OBJECTIVES -
1 – Revise the opening of the diary entry: begin at the words "Updated: May 22, 2020" and stop after "comments and news.", replacing "diary report" with "journal entry".
2 – Decide whether each statement agrees with the diary entry. Answer yes or no, and quote the deciding words.
(a) At this time the writer would normally collect their father to go to Mass at Chivenor.
(b) Knockbeg means "little hillock" in Gaelic.
(c) The book "Sod 70" turned out to be a wry look at life at seventy.

EXCERPT TO READ -
Updated: May 22, 2020


Thank you Jane for your lovely diary report yesterday and not a spreadsheet in sight, just beautifully collated comments and news.

Normally at this time 17.30ish, I am collecting my father so that the pair of us can go to Mass at the church at Chivenor. Two weeks with no church and it feels as though one of the constants in my life has been knocked away. All my life under the orders of my mother in my early years, a good Irish/Manchester Catholic, then every day for seven years at a convent boarding school and then because of my own needs I have gone to Mass every weekend. It is very strange not going.

Another glorious day although somewhat windy. Here on the little hillock (Knockbeg means little hillock in Gaelic) we get the full blast of the wind from any direction. “Sod 70” is the exercise programme for himself and myself. I bought Patrick the book for Christmas thinking it was going to be a wry look on life at seventy. Wrong. Written by a gerontologist it is a treatise on how to keep moving at our advanced age. In short, for every year of your age you do a minute of exercise per week, seventy for him and sixty- six for me. So we do ten minutes per day, mostly of stuff I have spent my whole life avoiding. After two months of hard work I am finding tummy muscles and can get both feet six inches off the ground, while lying flat on my back, and hold it. (Still not found my pelvic floor muscles though) Interestingly Patrick has only just achieved sitting back on his haunches; obviously not spent enough time scrubbing the kitchen floor or playing with small children. More fitness was done today chasing Bridget’s laundry around the garden as all the pegs kept popping in the gale. There were nearly a few cows wearing very fetching items of underwear, which might have given Farmer Dibble, at ninety-three, a minor heart attack. Keep up with all the fitness training girls, I am truly impressed.

PROVIDED MATERIAL -
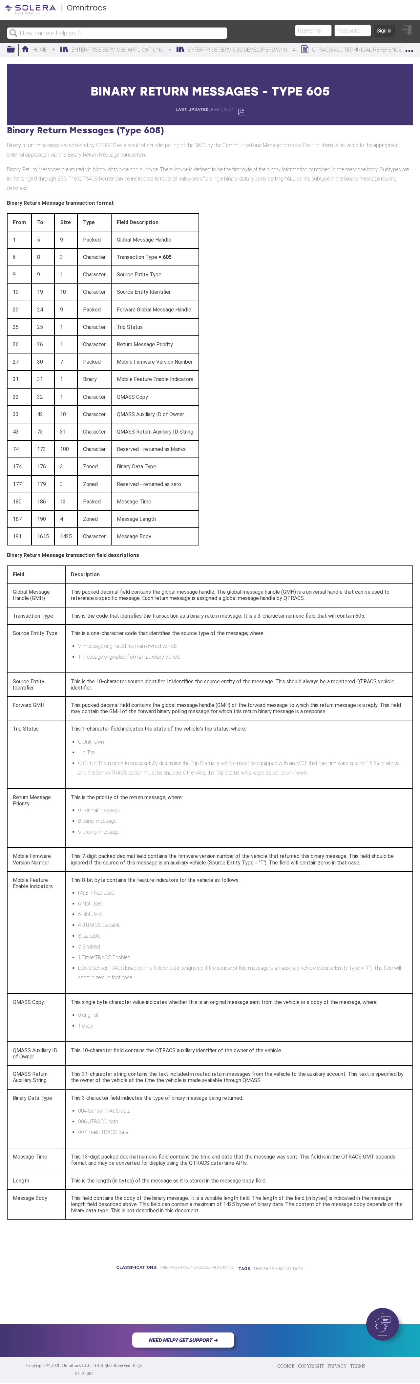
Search (13, 33)
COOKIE (286, 1366)
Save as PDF (241, 112)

ANSWERS BY TASK -
1 –
Updated: May 22, 2020


Thank you Jane for your lovely journal entry yesterday and not a spreadsheet in sight, just beautifully collated comments and news.

2 –
(a) Yes: "Normally at this time 17.30ish, I am collecting my father so that the pair of us can go to Mass at the church at Chivenor."
(b) Yes: "Knockbeg means little hillock in Gaelic."
(c) No: "Wrong. Written by a gerontologist it is a treatise on how to keep moving at our advanced age."